*** Opening EXTRACTED ENTRIES ***

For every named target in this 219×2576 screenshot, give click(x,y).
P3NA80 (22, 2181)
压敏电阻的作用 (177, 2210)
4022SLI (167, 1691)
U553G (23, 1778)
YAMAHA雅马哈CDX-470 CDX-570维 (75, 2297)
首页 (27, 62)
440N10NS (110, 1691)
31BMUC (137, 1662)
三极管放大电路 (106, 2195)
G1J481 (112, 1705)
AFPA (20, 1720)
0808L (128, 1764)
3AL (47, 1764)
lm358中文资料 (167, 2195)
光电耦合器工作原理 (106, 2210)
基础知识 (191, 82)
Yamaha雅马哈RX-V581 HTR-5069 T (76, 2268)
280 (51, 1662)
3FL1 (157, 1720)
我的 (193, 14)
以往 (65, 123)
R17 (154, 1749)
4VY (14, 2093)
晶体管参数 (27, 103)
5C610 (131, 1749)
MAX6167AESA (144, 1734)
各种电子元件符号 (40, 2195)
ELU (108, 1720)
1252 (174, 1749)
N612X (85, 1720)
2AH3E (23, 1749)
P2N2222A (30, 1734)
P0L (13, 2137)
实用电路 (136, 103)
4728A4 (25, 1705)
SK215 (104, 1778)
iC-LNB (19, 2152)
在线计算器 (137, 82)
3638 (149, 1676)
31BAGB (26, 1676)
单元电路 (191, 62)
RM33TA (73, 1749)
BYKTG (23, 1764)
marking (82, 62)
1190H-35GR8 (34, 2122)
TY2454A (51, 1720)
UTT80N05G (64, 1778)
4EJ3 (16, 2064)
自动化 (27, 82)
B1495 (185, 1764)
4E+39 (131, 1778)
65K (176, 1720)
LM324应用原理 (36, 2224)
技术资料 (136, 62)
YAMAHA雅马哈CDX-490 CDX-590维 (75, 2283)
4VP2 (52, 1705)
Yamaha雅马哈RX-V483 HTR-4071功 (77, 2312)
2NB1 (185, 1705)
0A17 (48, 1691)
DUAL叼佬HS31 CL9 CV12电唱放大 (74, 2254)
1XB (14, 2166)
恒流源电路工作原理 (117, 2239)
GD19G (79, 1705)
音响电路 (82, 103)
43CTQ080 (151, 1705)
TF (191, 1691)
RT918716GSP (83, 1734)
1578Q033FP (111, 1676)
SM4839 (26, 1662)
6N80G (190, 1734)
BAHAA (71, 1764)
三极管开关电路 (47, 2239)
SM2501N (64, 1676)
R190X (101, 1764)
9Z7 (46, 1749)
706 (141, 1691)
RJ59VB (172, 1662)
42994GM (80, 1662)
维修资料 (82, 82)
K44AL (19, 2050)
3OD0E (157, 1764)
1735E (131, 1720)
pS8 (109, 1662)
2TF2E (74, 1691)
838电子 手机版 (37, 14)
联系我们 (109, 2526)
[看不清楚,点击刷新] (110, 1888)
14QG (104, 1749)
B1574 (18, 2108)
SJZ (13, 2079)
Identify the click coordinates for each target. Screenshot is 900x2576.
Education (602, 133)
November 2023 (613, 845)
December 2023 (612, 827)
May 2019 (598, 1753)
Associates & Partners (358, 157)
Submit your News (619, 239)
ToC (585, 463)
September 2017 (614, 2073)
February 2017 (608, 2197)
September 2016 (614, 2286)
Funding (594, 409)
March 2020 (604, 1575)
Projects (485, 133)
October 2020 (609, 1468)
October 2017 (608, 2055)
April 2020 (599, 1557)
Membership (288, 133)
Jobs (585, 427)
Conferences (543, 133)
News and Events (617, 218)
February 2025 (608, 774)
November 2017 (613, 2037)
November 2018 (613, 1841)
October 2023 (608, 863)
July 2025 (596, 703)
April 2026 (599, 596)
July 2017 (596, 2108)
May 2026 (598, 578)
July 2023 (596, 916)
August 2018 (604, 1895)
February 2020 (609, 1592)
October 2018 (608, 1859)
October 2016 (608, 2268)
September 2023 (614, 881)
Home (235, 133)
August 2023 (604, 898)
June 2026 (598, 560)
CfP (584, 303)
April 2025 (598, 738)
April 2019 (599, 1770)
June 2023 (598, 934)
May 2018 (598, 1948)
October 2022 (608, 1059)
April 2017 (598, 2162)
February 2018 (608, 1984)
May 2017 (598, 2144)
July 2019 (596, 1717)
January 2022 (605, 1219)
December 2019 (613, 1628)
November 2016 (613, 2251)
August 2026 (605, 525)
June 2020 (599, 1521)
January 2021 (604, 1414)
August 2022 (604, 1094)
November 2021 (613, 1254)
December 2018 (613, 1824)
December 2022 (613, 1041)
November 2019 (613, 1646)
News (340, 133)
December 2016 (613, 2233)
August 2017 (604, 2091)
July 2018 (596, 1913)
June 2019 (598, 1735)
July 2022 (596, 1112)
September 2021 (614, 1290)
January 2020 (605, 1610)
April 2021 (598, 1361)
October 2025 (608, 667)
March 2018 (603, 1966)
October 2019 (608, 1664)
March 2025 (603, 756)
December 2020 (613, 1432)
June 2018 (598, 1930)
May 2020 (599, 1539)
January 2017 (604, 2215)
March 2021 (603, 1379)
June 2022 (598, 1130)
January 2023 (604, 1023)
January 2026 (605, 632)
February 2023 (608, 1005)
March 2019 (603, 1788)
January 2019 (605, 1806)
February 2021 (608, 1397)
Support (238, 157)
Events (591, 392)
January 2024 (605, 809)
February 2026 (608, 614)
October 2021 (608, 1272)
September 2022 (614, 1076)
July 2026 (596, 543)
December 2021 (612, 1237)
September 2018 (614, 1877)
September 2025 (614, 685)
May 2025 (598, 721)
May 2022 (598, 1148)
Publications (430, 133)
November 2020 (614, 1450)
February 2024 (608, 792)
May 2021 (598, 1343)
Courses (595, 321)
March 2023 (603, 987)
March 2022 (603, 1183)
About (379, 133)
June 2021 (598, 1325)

*** Closing EXTRACTED ENTRIES ***

All of the entries are to be set down again without alteration.

#### TASK OUTPUT
For every named target in this 219×2576 screenshot, give click(x,y).
P3NA80 (22, 2181)
压敏电阻的作用 (177, 2210)
4022SLI (167, 1691)
U553G (23, 1778)
YAMAHA雅马哈CDX-470 CDX-570维 (75, 2297)
首页 (27, 62)
440N10NS (110, 1691)
31BMUC (137, 1662)
三极管放大电路 (106, 2195)
G1J481 (112, 1705)
AFPA (20, 1720)
0808L (128, 1764)
3AL (47, 1764)
lm358中文资料 (167, 2195)
光电耦合器工作原理 (106, 2210)
基础知识 (191, 82)
Yamaha雅马哈RX-V581 HTR-5069 T (76, 2268)
280 (51, 1662)
3FL1 (157, 1720)
我的 (193, 14)
以往 (65, 123)
R17 (154, 1749)
4VY (14, 2093)
晶体管参数 (27, 103)
5C610 (131, 1749)
MAX6167AESA (144, 1734)
各种电子元件符号 (40, 2195)
ELU (108, 1720)
1252 (174, 1749)
N612X (85, 1720)
2AH3E (23, 1749)
P2N2222A (30, 1734)
P0L (13, 2137)
实用电路 (136, 103)
4728A4 (25, 1705)
SK215 (104, 1778)
iC-LNB (19, 2152)
在线计算器 (137, 82)
3638 (149, 1676)
31BAGB (26, 1676)
单元电路 (191, 62)
RM33TA (73, 1749)
BYKTG (23, 1764)
marking (82, 62)
1190H-35GR8 (34, 2122)
TY2454A (51, 1720)
UTT80N05G (64, 1778)
4EJ3 (16, 2064)
自动化 (27, 82)
B1495 (185, 1764)
4E+39 (131, 1778)
65K (176, 1720)
LM324应用原理 (36, 2224)
技术资料 (136, 62)
YAMAHA雅马哈CDX-490 CDX-590维 (75, 2283)
4VP2 (52, 1705)
Yamaha雅马哈RX-V483 HTR-4071功 (77, 2312)
2NB1 (185, 1705)
0A17 (48, 1691)
DUAL叼佬HS31 CL9 CV12电唱放大 (74, 2254)
1XB (14, 2166)
恒流源电路工作原理 (117, 2239)
GD19G (79, 1705)
音响电路 (82, 103)
43CTQ080 (151, 1705)
TF (191, 1691)
RT918716GSP (83, 1734)
1578Q033FP (111, 1676)
SM4839 (26, 1662)
6N80G (190, 1734)
BAHAA (71, 1764)
三极管开关电路 (47, 2239)
SM2501N (64, 1676)
R190X (101, 1764)
9Z7 (46, 1749)
706 (141, 1691)
RJ59VB (172, 1662)
42994GM (80, 1662)
维修资料 (82, 82)
K44AL (19, 2050)
3OD0E (157, 1764)
1735E (131, 1720)
pS8 (109, 1662)
2TF2E (74, 1691)
838电子 手机版 (37, 14)
联系我们 (109, 2526)
[看不清楚,点击刷新] (110, 1888)
14QG (104, 1749)
B1574 (18, 2108)
SJZ (13, 2079)
Identify the click coordinates for each target. Screenshot is 900x2576.
Education (602, 133)
November 2023 (613, 845)
December 2023 (612, 827)
May 2019 (598, 1753)
Associates & Partners (358, 157)
Submit your News (619, 239)
ToC (585, 463)
September 2017 (614, 2073)
February 2017 (608, 2197)
September 2016 (614, 2286)
Funding (594, 409)
March 2020 (604, 1575)
Projects (485, 133)
October 2020 (609, 1468)
October 2017 (608, 2055)
April 2020 (599, 1557)
Membership (288, 133)
Jobs (585, 427)
Conferences (543, 133)
News and Events (617, 218)
February 2025 (608, 774)
November 2017 (613, 2037)
November 2018 (613, 1841)
October 2023 (608, 863)
July 2025 (596, 703)
April 2026 (599, 596)
July 2017 (596, 2108)
May 2026 (598, 578)
July 2023 (596, 916)
August 2018 (604, 1895)
February 2020 (609, 1592)
October 2018 (608, 1859)
October 2016 (608, 2268)
September 2023 (614, 881)
Home (235, 133)
August 2023 (604, 898)
June 2026 (598, 560)
CfP (584, 303)
April 2025 (598, 738)
April 2019 (599, 1770)
June 2023 (598, 934)
May 2018 (598, 1948)
October 2022 (608, 1059)
April 2017 (598, 2162)
February 2018 (608, 1984)
May 2017 (598, 2144)
July 2019 (596, 1717)
January 2022 (605, 1219)
December 2019 (613, 1628)
November 2016 (613, 2251)
August 2026 (605, 525)
June 2020 (599, 1521)
January 2021 (604, 1414)
August 2022 (604, 1094)
November 2021 (613, 1254)
December 2018 (613, 1824)
December 2022 (613, 1041)
November 2019 (613, 1646)
News (340, 133)
December 2016 (613, 2233)
August 2017 (604, 2091)
July 2018 (596, 1913)
June 2019 (598, 1735)
July 2022 (596, 1112)
September 2021 (614, 1290)
January 2020 (605, 1610)
April 2021 (598, 1361)
October 2025 (608, 667)
March 2018 (603, 1966)
October 2019 (608, 1664)
March 2025 (603, 756)
December 2020 (613, 1432)
June 2018 (598, 1930)
May 2020 (599, 1539)
January 2017 (604, 2215)
March 2021 (603, 1379)
June 2022 (598, 1130)
January 2023 (604, 1023)
January 2026 (605, 632)
February 2023 (608, 1005)
March 2019 (603, 1788)
January 2019 (605, 1806)
February 2021 (608, 1397)
Support (238, 157)
Events (591, 392)
January 2024 (605, 809)
February 2026 (608, 614)
October 2021 (608, 1272)
September 2022 (614, 1076)
July 2026 (596, 543)
December 2021 (612, 1237)
September 2018 (614, 1877)
September 2025 (614, 685)
May 2025 (598, 721)
May 2022 (598, 1148)
Publications (430, 133)
November 2020 (614, 1450)
February 2024 (608, 792)
May 2021 (598, 1343)
Courses (595, 321)
March 2023 (603, 987)
March 2022 (603, 1183)
About (379, 133)
June 2021 (598, 1325)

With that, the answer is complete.